Anna Roth ’20, while just scant weeks away from earning an Honors Bachelor of Science in Apparel Design, with minors in Visual Arts, and Business and Entrepreneurship, spent additional weeks in the apparel lab.
Her senior spring saw the cancellation of signature events for our apparel designers – the annual Apparel Design Club’s fashion show, Portland Design week, and the many networking opportunities through Oregon State – due to the pandemic.
“Although sad, I know it is necessary to cancel these events,” Roth said. “And it really shows how different this graduating class is from any past class, as we try to go out and navigate the professional world.” Still, that did not keep Roth out of the lab.
As a teaching assistant for Marianne Dickson, senior instructor of apparel design, Roth was one of the first to learn, and get straight on board, with the OSU project Dickson led to sew face coverings to supply critical workers during the shortages.
“I knew I wanted to help in some way during this time, and this was a great opportunity to work while making a difference in some way,” Roth said.
Roth is one of 12 student workers, staying employed, staying busy and producing 1,000 face coverings for the OSU task force that then distributes the face coverings to employees on campus.
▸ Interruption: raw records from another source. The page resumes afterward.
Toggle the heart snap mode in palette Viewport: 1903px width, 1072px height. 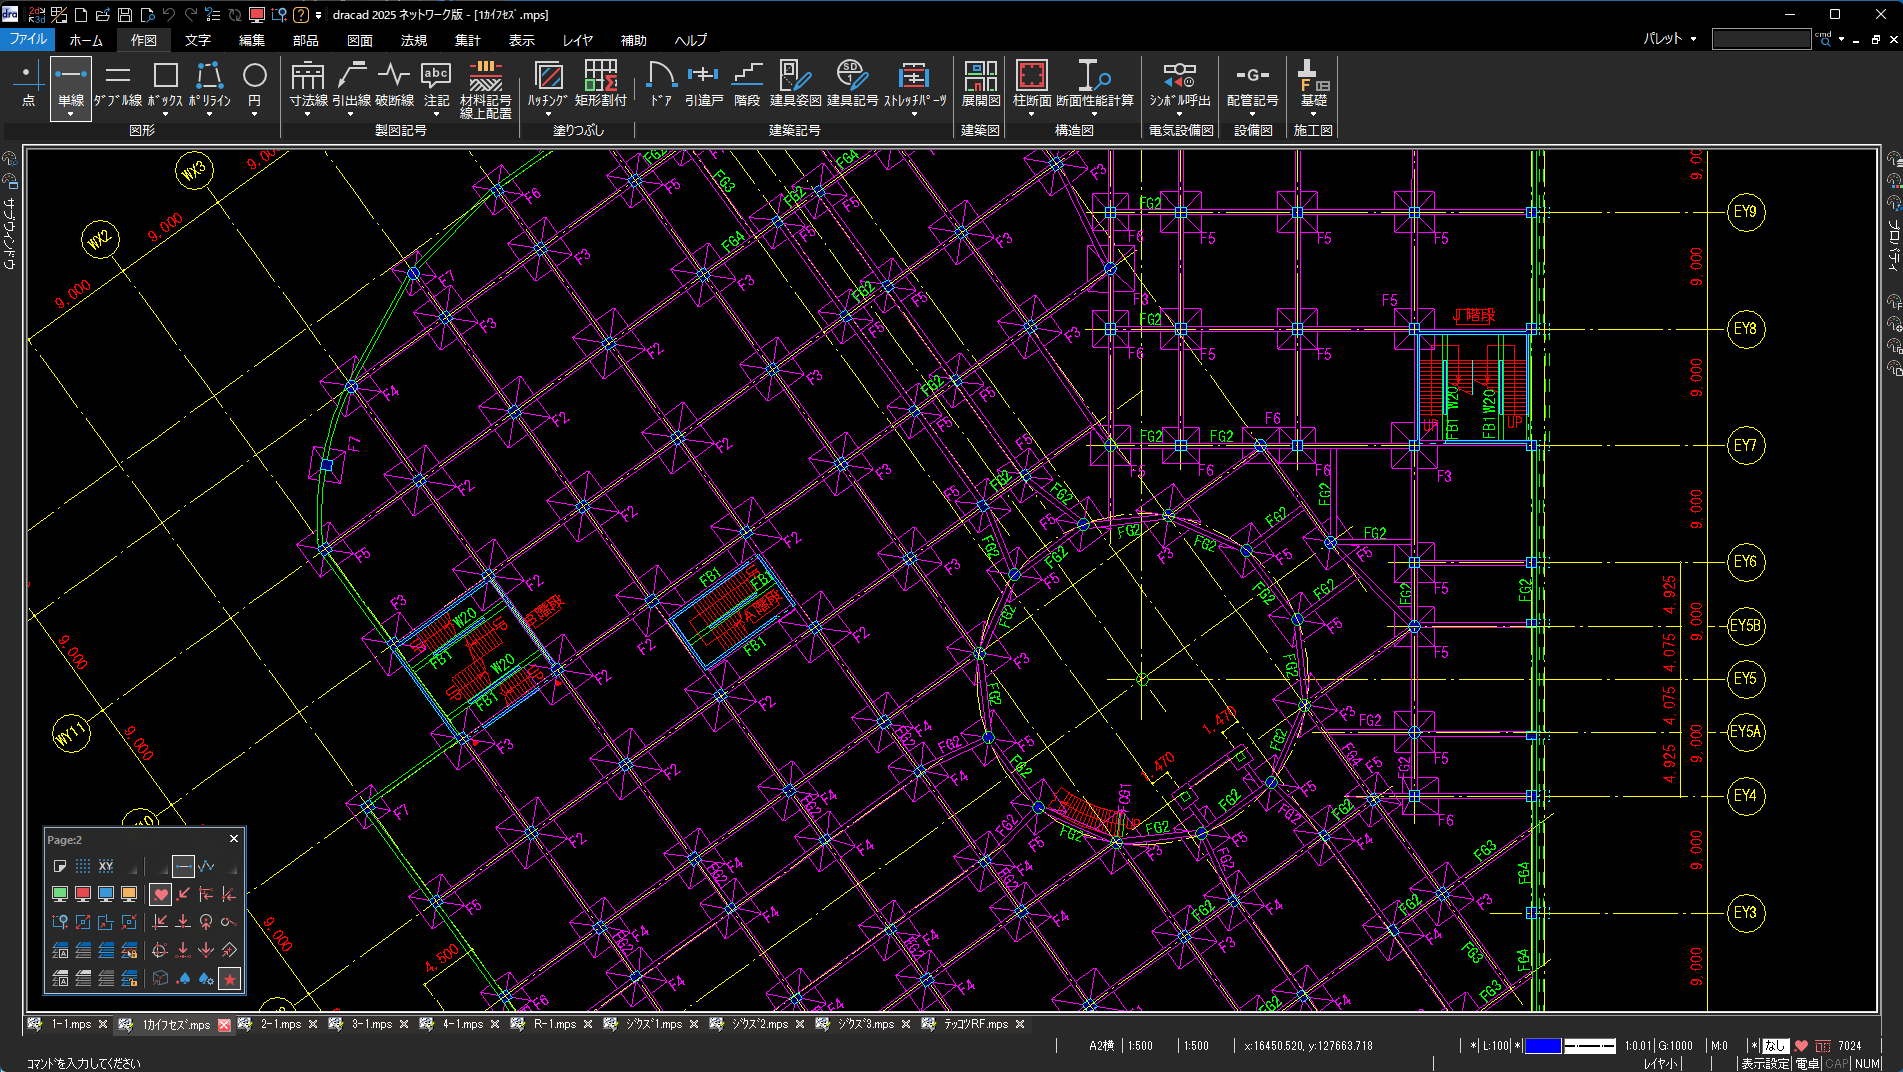point(160,894)
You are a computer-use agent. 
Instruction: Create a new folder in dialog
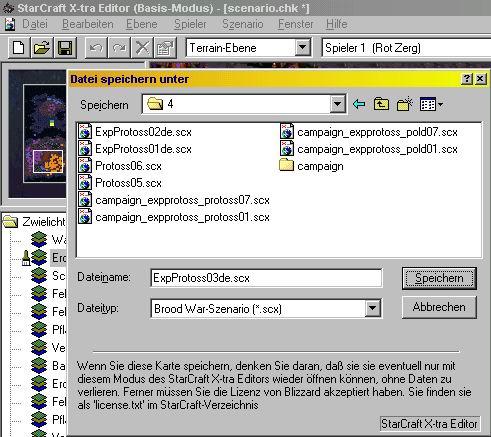(x=405, y=104)
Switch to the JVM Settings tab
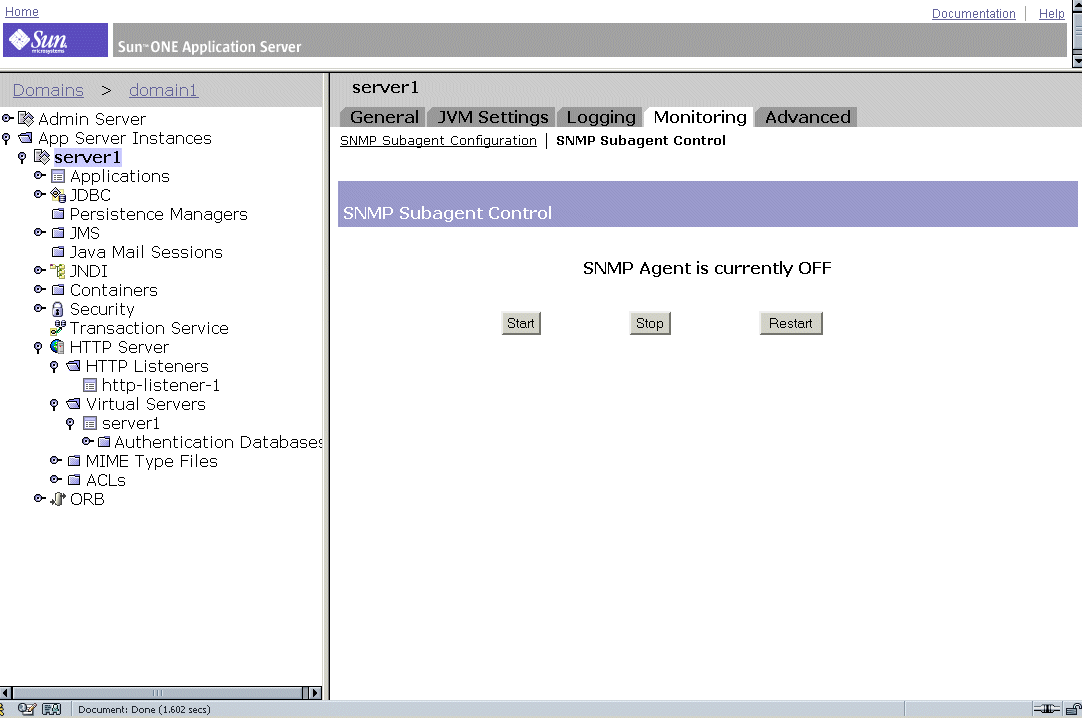The width and height of the screenshot is (1082, 718). [x=491, y=117]
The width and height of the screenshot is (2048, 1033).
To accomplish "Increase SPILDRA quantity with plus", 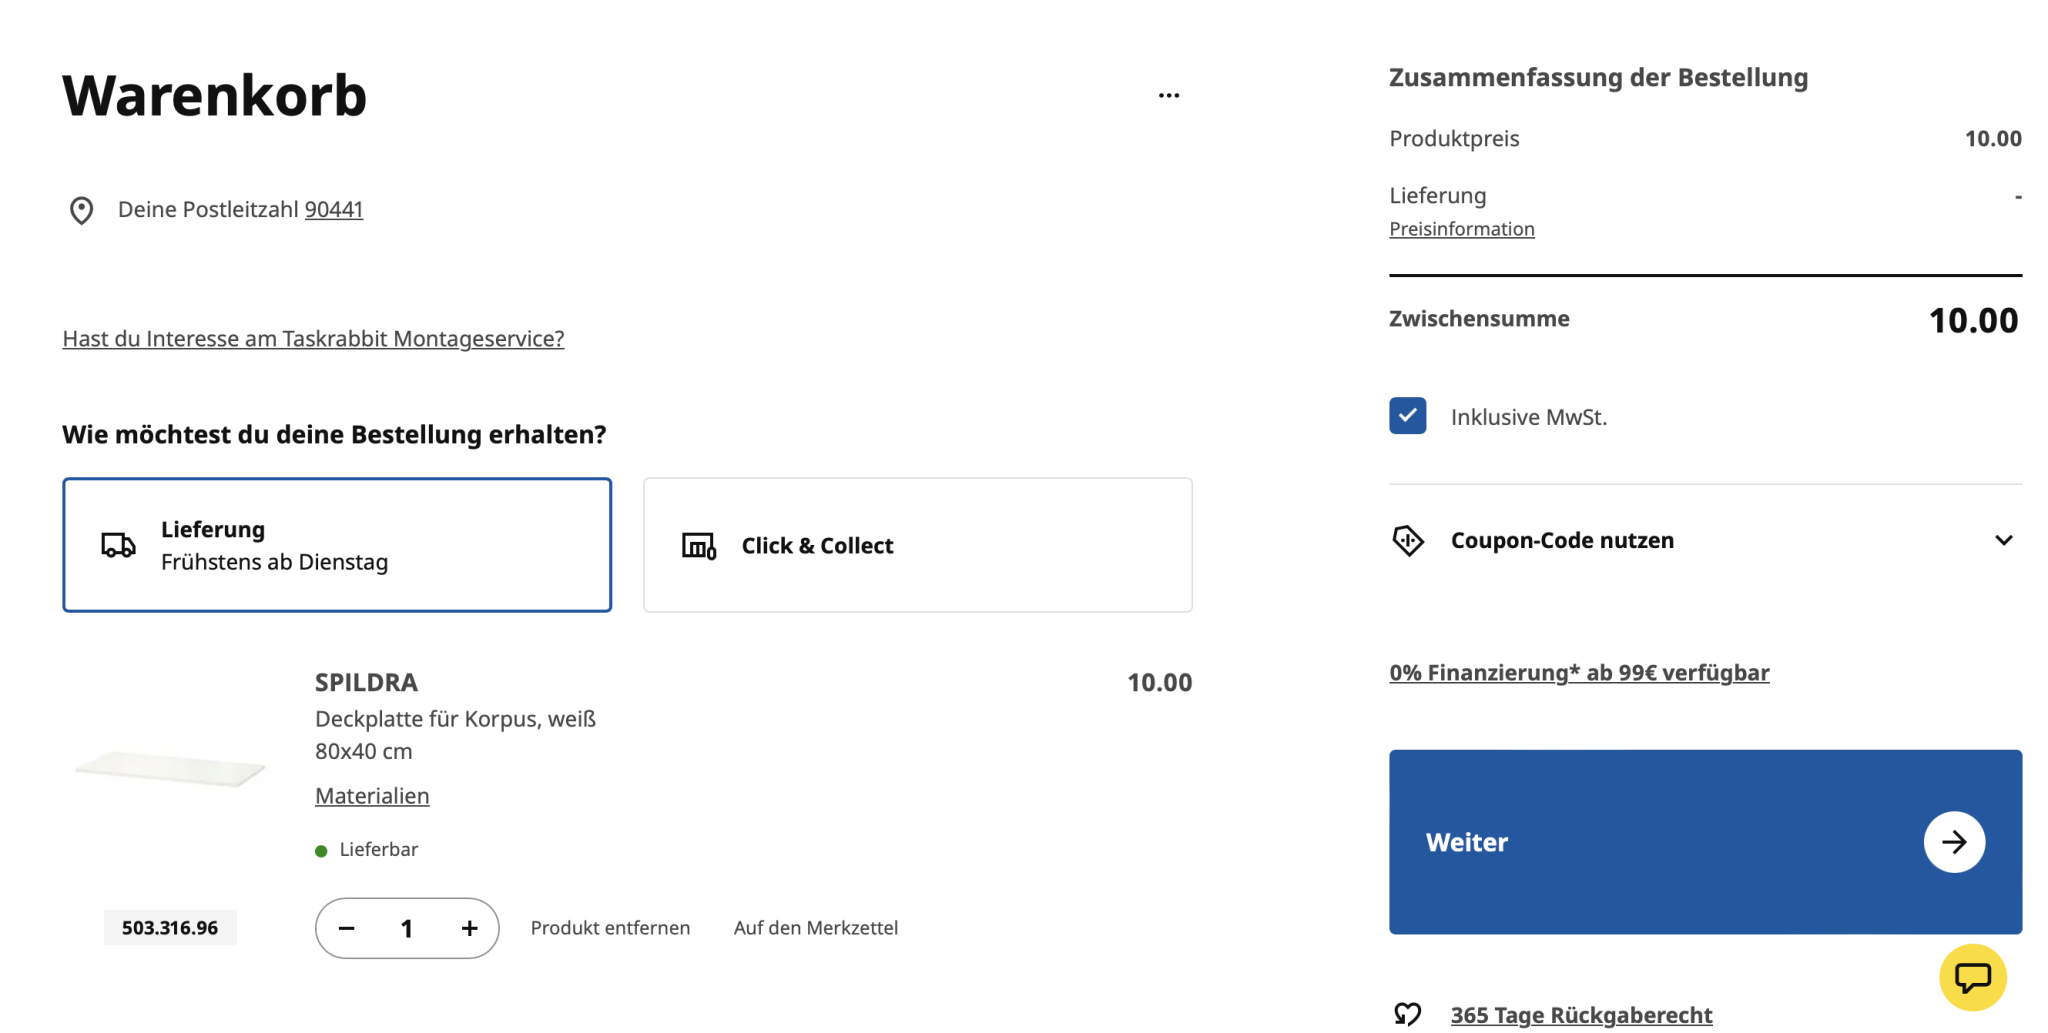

The College of Business funded this project and also followed guidelines for safe, socially distanced sewing stations for the students.
For Roth, the scope of the pandemic sunk in early, and, furthermore, her father is a postal carrier, himself an essential worker who has delivered mail every day throughout the public health crisis.
“I call to check in every so often,” Roth said. “He’s not too worried – or pretends not to be – I think he is probably a bit desensitized. I still worry a lot about him.”
Roth, who has been sewing for 15 years, says she feels a definite boost to work on this project, but cautions that she doesn’t think anyone should feel the obligation “to move mountains and create huge projects.” And just like everyone else, her emotional energy goes through a lot of swings.
“When you feel up to doing something – whether that’s doing something active, or creative or sitting down to do homework – just try it bit by bit,” Roth said. “Inertia of starting something usually helps people to keep on moving.”
And so Roth sews for her community, while her plans to be an independent designer and artist after she graduates are just a few weeks away from launch. As she completes her undergraduate thesis which recreates the 1950s designs of her great aunt, she thinks about her concepts for work wear, suiting and formal wear, and recreates fabrics from the family’s 70-year-old sketchbooks.
She’s focused on networking, and building her presence in front of the professionals, getting her name out. She’s keeping track in her planner with a list of all the good things that happen each week, trying to top last week’s best, and staying positive.
“All I can have right now is hope,” Roth said. “I am learning to be patient and grateful for the things I have in my life. I am glad to be able to be learning a lot, through schoolwork and life experiences, while helping my community.”